In der Antike verstand man Sterben und Tod im Gegensatz zu heute nicht in erster Linie als persönliches Schicksal. Vielmehr stand die gesellschaftliche Bedeutung dieser Prozesse im Mittelpunkt. Von Interesse war nicht die Frage, wie eine Einzelperson ihr Sterben, ihren Tod bewältigen kann, sondern wie dies der Gesellschaft gelingt. Der Zusammenhang mit dem damaligen Menschenbild ist offensichtlich: Der Mensch der Antike war zunächst und vor allem Teil der Gesellschaft, nicht wie heute autonomes Individuum. 

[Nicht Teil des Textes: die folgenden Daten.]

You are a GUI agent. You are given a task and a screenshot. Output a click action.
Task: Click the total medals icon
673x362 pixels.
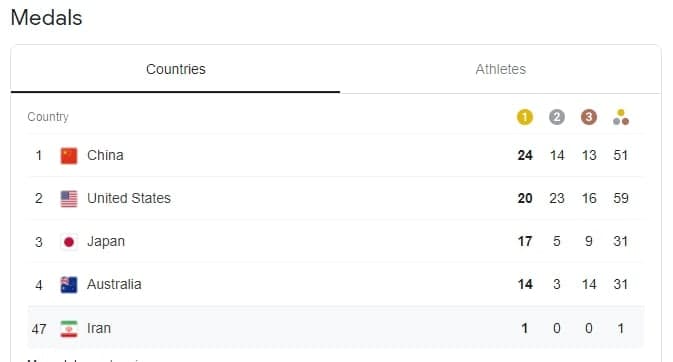[x=621, y=117]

Die hohe gesellschaftliche Bedeutung von Sterben und Tod eines Menschen bestand sowohl in linearer als auch in punktueller Hinsicht: Zum einen war der Verstorbene fest in eine Familiengeschichte eingebettet, die weit in der Vergangenheit begonnen hatte und sich über die Nachkommen in der Zukunft fortsetzen würde. Zum anderen war er wichtiger Teil einer gegenwärtigen Gesellschaft, auf die sich sein Sterben ebenfalls erheblich auswirkte.

Es wundert daher nicht, dass Sterben und Tod eines Menschen in der Antike von vielen gesellschaftlichen Ritualen begleitet waren. Allein in der Abgeschiedenheit eines Zimmers zu sterben war undenkbar. Nicht nur die Familie, auch Freunde und Nachbarn versammelten sich um das Sterbebett, um gemeinsam mit dem Sterbenden dem Tod entgegenzusehen. Im Anschluss bereiteten sie selbst den Leichnam, der weiterhin im Wohnhaus verblieb, für das Begräbnis vor und geleiteten ihn schließlich zu seiner letzten Ruhestätte. Diese wurde namentlich gekennzeichnet und war somit deutlich als Grab zu erkennen. Nicht nur das Sterben, sondern auch die Bekundung und die Bewältigung von Trauer geschahen also öffentlich und gemeinschaftlich.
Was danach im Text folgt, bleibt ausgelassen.